— PROBLEM TO WORK ON —
Every record shown below should be duplicated exactly.

— RECORDS SUPPLIED —
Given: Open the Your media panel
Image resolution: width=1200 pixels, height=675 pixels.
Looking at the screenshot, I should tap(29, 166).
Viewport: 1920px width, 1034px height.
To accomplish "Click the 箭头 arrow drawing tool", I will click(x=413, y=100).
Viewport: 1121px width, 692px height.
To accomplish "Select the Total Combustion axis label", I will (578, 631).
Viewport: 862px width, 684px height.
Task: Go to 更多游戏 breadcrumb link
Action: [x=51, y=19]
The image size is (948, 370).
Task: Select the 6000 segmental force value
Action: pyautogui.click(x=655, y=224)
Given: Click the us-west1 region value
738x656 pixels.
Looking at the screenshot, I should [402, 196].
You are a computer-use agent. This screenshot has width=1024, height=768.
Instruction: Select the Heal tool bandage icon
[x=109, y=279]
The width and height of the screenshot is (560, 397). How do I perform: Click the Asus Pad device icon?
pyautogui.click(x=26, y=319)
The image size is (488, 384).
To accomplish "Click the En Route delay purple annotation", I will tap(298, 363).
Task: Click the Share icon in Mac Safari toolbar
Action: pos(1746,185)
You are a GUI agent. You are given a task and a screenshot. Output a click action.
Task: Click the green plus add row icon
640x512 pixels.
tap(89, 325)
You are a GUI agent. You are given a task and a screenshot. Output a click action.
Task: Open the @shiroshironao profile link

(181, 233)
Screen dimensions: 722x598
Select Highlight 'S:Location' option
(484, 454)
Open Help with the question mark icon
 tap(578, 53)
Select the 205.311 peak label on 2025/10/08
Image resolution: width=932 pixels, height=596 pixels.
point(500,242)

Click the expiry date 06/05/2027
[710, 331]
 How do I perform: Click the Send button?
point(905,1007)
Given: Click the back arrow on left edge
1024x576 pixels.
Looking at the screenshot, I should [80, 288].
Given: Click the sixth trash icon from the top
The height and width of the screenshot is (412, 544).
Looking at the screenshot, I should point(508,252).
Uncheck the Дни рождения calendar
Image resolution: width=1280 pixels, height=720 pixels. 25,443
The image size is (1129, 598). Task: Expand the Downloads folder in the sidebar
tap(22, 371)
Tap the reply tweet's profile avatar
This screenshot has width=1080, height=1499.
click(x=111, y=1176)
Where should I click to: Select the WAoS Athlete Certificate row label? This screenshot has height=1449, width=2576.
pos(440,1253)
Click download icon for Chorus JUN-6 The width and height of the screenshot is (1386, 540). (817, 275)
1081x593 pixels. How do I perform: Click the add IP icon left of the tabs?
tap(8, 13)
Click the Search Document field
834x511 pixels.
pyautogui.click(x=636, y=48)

— OUTPUT OF THE TASK —
Given: Open the Your media panel
Image resolution: width=1200 pixels, height=675 pixels.
Looking at the screenshot, I should tap(29, 166).
Viewport: 1920px width, 1034px height.
To accomplish "Click the 箭头 arrow drawing tool", I will click(x=413, y=100).
Viewport: 1121px width, 692px height.
To accomplish "Select the Total Combustion axis label", I will (578, 631).
Viewport: 862px width, 684px height.
Task: Go to 更多游戏 breadcrumb link
Action: [x=51, y=19]
The image size is (948, 370).
Task: Select the 6000 segmental force value
Action: pyautogui.click(x=655, y=224)
Given: Click the us-west1 region value
738x656 pixels.
Looking at the screenshot, I should [402, 196].
You are a computer-use agent. This screenshot has width=1024, height=768.
Instruction: Select the Heal tool bandage icon
[x=109, y=279]
The width and height of the screenshot is (560, 397). How do I perform: Click the Asus Pad device icon?
pyautogui.click(x=26, y=319)
The image size is (488, 384).
To accomplish "Click the En Route delay purple annotation", I will tap(298, 363).
Task: Click the Share icon in Mac Safari toolbar
Action: pos(1746,185)
You are a GUI agent. You are given a task and a screenshot. Output a click action.
Task: Click the green plus add row icon
640x512 pixels.
tap(89, 325)
You are a GUI agent. You are given a task and a screenshot. Output a click action.
Task: Open the @shiroshironao profile link

(181, 233)
Screen dimensions: 722x598
Select Highlight 'S:Location' option
(484, 454)
Open Help with the question mark icon
 tap(578, 53)
Select the 205.311 peak label on 2025/10/08
Image resolution: width=932 pixels, height=596 pixels.
point(500,242)

Click the expiry date 06/05/2027
[710, 331]
 How do I perform: Click the Send button?
point(905,1007)
Given: Click the back arrow on left edge
1024x576 pixels.
Looking at the screenshot, I should [80, 288].
Given: Click the sixth trash icon from the top
The height and width of the screenshot is (412, 544).
Looking at the screenshot, I should point(508,252).
Uncheck the Дни рождения calendar
Image resolution: width=1280 pixels, height=720 pixels. 25,443
The image size is (1129, 598). Task: Expand the Downloads folder in the sidebar
tap(22, 371)
Tap the reply tweet's profile avatar
This screenshot has width=1080, height=1499.
click(x=111, y=1176)
Where should I click to: Select the WAoS Athlete Certificate row label? This screenshot has height=1449, width=2576.
pos(440,1253)
Click download icon for Chorus JUN-6 The width and height of the screenshot is (1386, 540). (817, 275)
1081x593 pixels. How do I perform: Click the add IP icon left of the tabs?
tap(8, 13)
Click the Search Document field
834x511 pixels.
pyautogui.click(x=636, y=48)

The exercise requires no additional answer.